__WHAT YOU ARE ASKED TO DO__.
Only the lines from the one containing "Screen dimensions: 995x600" through the end of the material should be printed, exactly as they appear. Leave out pictures.

__RECORD EXCERPTS__.
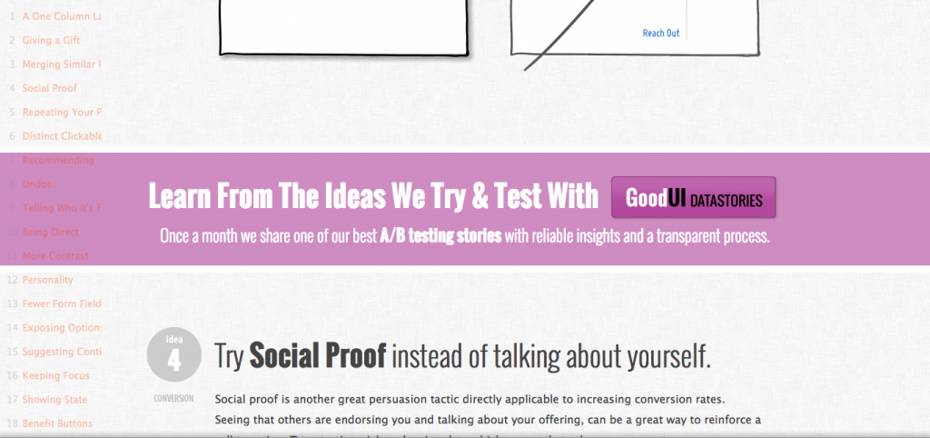The width and height of the screenshot is (930, 438).
Task: Select 'More Contrast' in the sidebar
Action: [54, 256]
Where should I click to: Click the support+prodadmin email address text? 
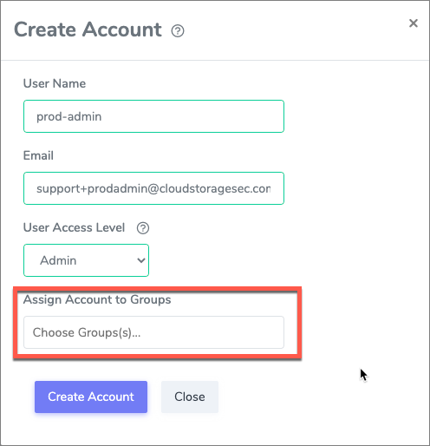[x=153, y=188]
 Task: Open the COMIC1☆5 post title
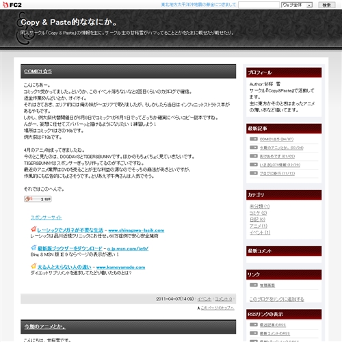[38, 71]
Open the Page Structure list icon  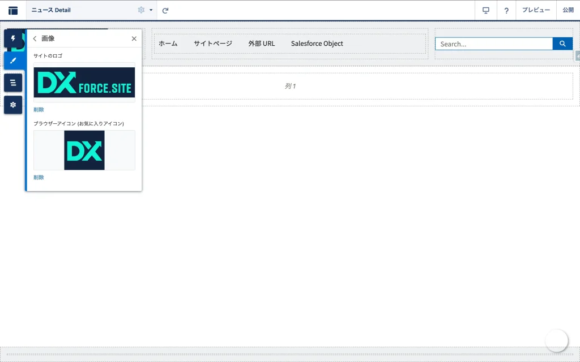pos(13,83)
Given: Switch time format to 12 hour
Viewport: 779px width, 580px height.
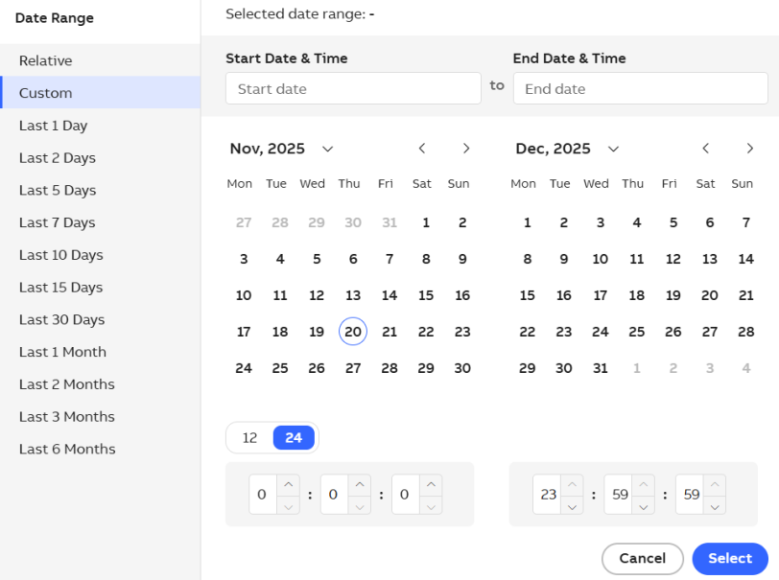Looking at the screenshot, I should [250, 438].
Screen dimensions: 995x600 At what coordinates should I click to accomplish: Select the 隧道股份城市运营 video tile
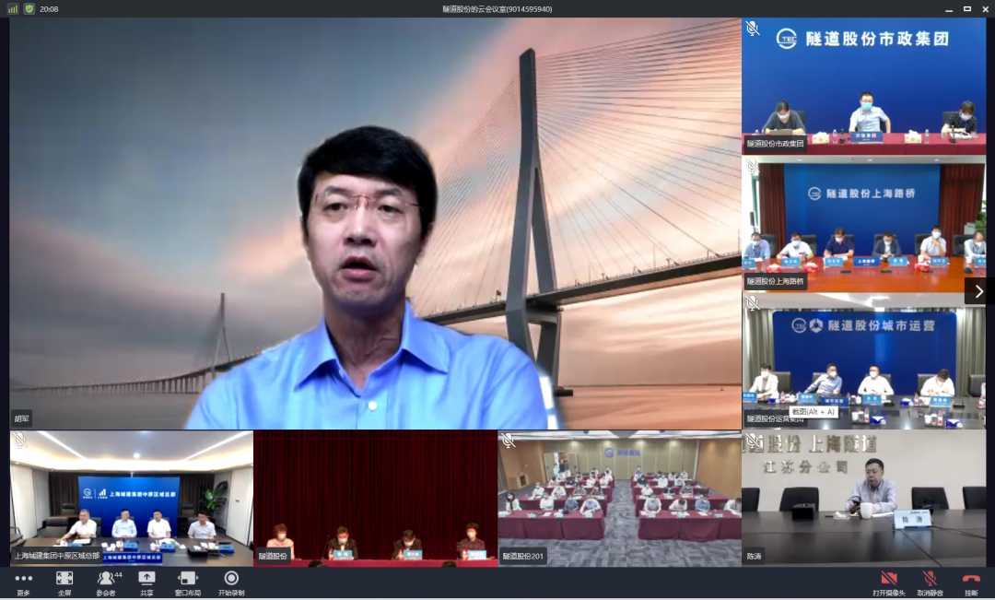[x=863, y=359]
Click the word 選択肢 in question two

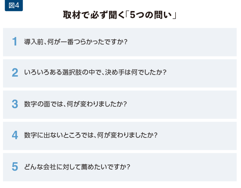(72, 72)
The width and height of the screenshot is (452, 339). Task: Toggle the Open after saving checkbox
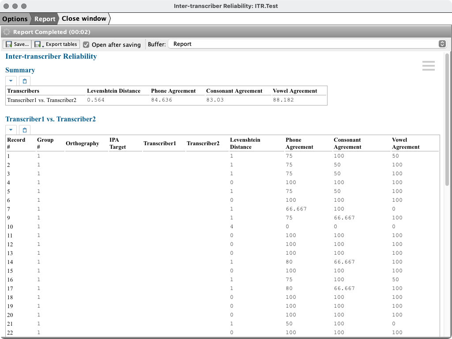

__TASK OUTPUT__.
Screen dimensions: 995x600 At what coordinates should I click to accomplish: Select the 隧道股份城市运营 video tile
[x=863, y=359]
Click the word 選択肢 in question two

(72, 72)
The width and height of the screenshot is (452, 339). Task: Toggle the Open after saving checkbox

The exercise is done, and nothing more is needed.